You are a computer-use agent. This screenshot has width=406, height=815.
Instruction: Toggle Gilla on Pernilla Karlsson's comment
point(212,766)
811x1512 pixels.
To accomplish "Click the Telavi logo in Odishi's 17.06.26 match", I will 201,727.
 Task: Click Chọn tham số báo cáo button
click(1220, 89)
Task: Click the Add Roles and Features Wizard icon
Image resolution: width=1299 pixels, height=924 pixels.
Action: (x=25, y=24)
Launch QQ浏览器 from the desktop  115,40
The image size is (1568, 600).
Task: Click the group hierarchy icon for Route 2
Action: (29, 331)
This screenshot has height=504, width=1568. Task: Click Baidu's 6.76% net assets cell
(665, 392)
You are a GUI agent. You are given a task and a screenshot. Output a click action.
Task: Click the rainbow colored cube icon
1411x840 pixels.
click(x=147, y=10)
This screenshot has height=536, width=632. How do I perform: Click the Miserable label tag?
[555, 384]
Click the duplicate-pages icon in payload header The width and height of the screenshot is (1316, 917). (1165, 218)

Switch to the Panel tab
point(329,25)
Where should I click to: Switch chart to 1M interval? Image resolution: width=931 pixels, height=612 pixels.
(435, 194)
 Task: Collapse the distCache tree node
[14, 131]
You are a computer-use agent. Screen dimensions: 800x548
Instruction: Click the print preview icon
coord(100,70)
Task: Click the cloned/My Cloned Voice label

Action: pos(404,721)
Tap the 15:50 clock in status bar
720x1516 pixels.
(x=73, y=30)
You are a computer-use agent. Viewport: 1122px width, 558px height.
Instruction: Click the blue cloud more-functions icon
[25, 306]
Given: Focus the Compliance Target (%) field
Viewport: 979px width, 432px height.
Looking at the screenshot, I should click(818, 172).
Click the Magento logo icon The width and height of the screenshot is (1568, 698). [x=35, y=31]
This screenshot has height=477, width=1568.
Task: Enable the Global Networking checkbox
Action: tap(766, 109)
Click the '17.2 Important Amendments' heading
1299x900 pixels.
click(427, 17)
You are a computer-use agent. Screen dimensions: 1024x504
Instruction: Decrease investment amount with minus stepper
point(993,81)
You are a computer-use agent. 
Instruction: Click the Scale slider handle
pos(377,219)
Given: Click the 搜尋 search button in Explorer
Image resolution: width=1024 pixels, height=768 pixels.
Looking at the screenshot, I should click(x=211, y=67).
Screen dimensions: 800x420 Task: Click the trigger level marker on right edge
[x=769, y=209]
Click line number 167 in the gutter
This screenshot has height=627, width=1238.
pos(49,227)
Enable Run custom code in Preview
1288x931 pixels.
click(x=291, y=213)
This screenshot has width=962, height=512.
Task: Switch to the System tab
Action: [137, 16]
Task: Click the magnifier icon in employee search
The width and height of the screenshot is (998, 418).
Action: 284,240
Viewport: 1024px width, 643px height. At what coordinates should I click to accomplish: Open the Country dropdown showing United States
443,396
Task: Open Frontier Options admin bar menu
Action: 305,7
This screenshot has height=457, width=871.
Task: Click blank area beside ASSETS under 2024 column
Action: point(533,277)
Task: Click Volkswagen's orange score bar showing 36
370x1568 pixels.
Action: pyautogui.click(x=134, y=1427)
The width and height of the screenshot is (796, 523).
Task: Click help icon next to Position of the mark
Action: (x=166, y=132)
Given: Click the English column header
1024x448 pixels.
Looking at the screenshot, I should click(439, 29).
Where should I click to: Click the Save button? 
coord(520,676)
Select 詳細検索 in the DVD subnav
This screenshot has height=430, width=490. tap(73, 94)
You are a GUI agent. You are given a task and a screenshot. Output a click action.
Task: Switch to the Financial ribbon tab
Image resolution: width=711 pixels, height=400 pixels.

= Aim of the exercise =
Report every line of the data in which "computer" appears.

= Answer to this exercise =
You are a computer-use agent. This screenshot has width=406, height=815.
You are a computer-use agent. Screen dimensions: 800x548
You are a computer-use agent. Viewport: 1122px width, 558px height.
You are a computer-use agent. Screen dimensions: 1024x504
You are a computer-use agent. 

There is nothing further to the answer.